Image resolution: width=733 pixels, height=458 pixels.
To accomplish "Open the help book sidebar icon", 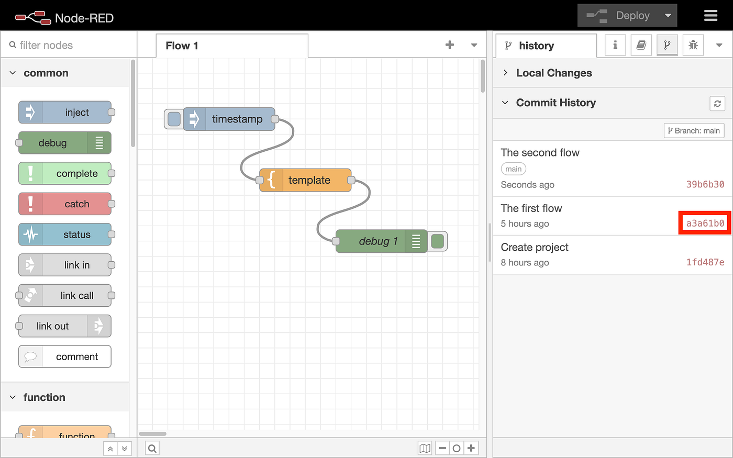I will [641, 46].
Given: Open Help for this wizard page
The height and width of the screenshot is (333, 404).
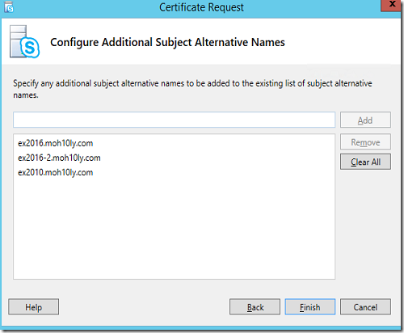Looking at the screenshot, I should [34, 307].
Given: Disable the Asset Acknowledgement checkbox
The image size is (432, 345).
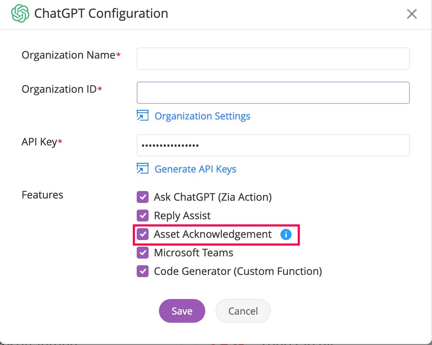Looking at the screenshot, I should point(143,234).
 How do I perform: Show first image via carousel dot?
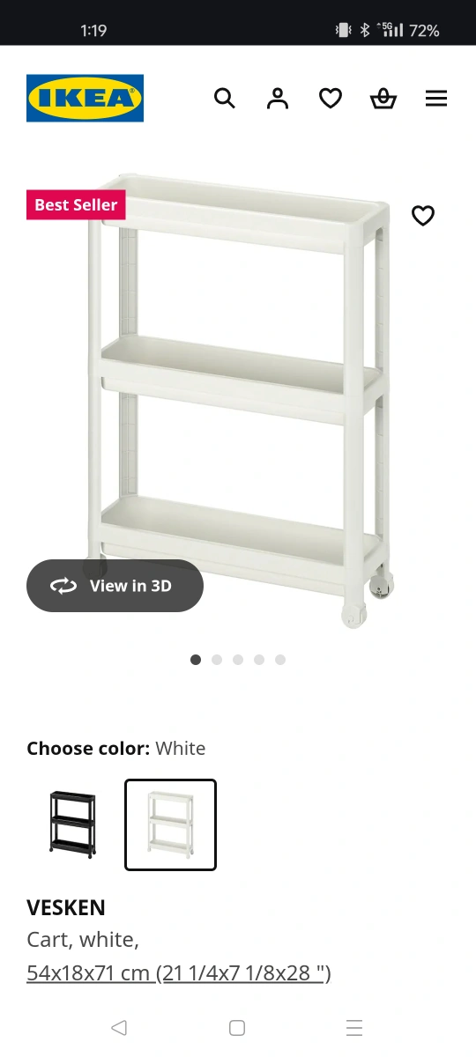(196, 660)
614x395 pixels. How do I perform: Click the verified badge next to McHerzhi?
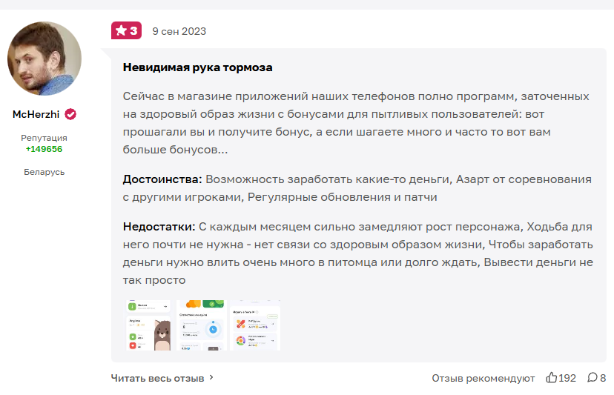coord(70,114)
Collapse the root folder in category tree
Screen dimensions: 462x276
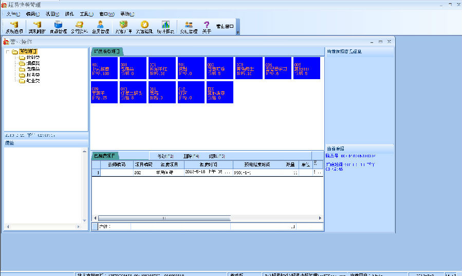point(8,51)
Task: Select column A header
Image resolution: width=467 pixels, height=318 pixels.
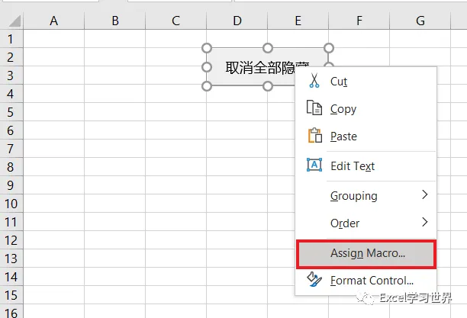Action: coord(53,21)
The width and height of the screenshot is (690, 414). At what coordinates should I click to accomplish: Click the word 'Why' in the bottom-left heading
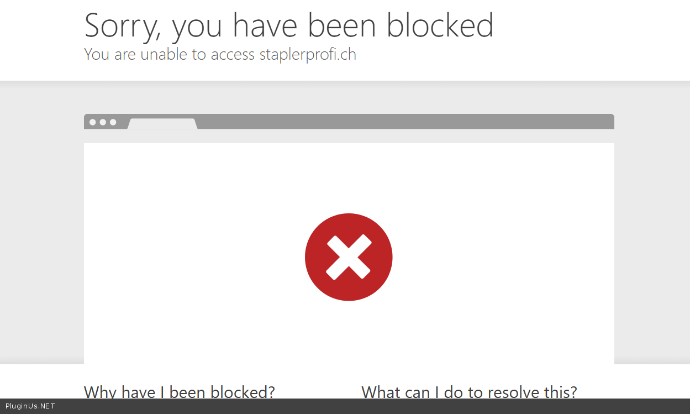click(101, 392)
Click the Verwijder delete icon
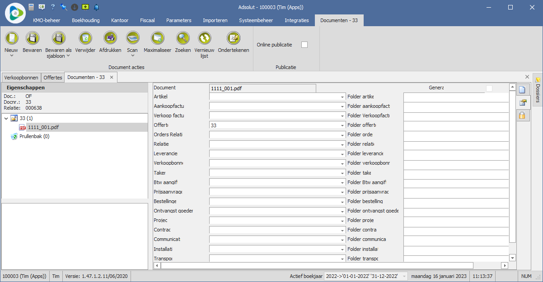543x282 pixels. tap(85, 38)
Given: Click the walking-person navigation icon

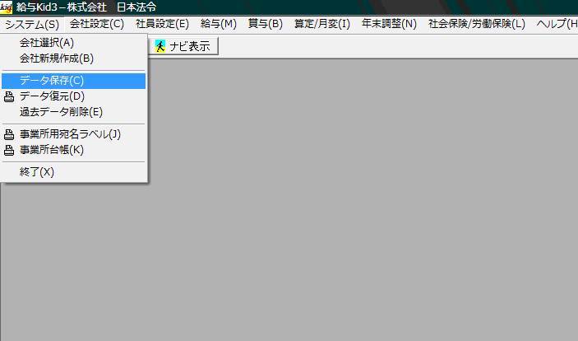Looking at the screenshot, I should [x=160, y=46].
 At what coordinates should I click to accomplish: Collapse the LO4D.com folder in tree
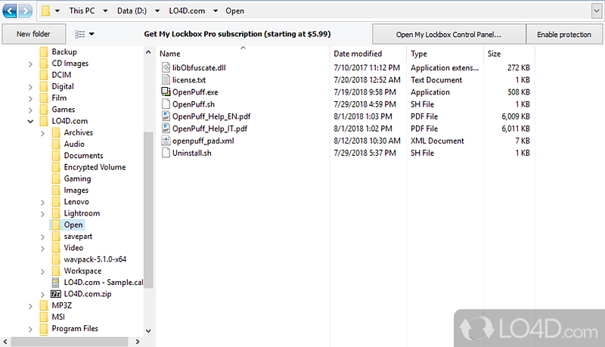click(31, 121)
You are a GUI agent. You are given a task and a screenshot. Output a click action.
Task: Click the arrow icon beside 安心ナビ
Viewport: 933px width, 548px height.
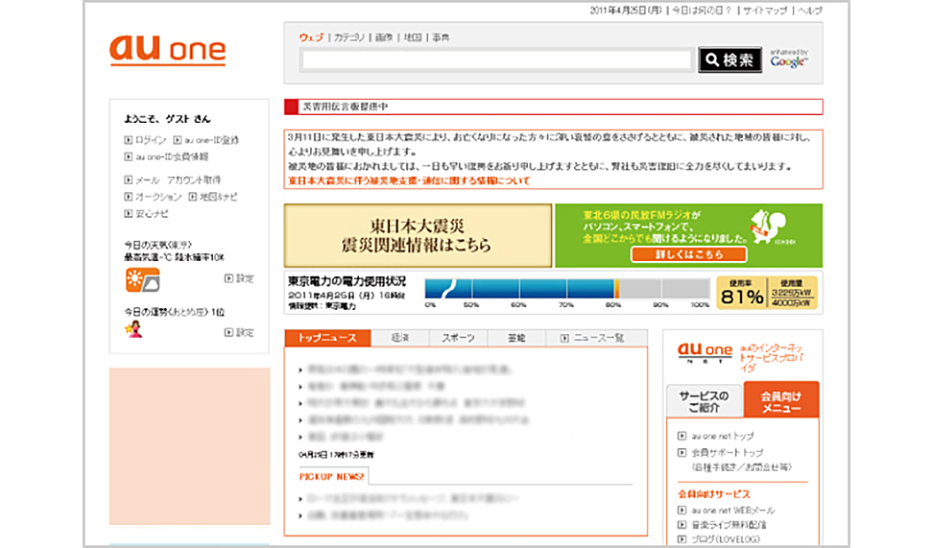129,213
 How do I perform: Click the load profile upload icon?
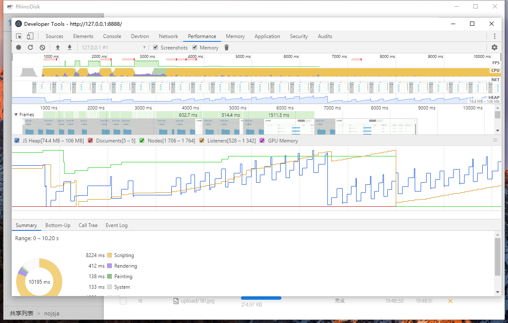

→ Exercise instructions: From the line containing "Given: Disable the" through the line containing "Task: Select column A header", copy every line above exactly, without pictures.

→ Written response:
Given: Disable the Asset Acknowledgement checkbox
The image size is (432, 345).
Looking at the screenshot, I should point(143,234).
 How do I perform: Show first image via carousel dot?
(196, 660)
614x395 pixels. How do I perform: Click the verified badge next to McHerzhi?
coord(70,114)
Collapse the root folder in category tree
Screen dimensions: 462x276
point(8,51)
Task: Select column A header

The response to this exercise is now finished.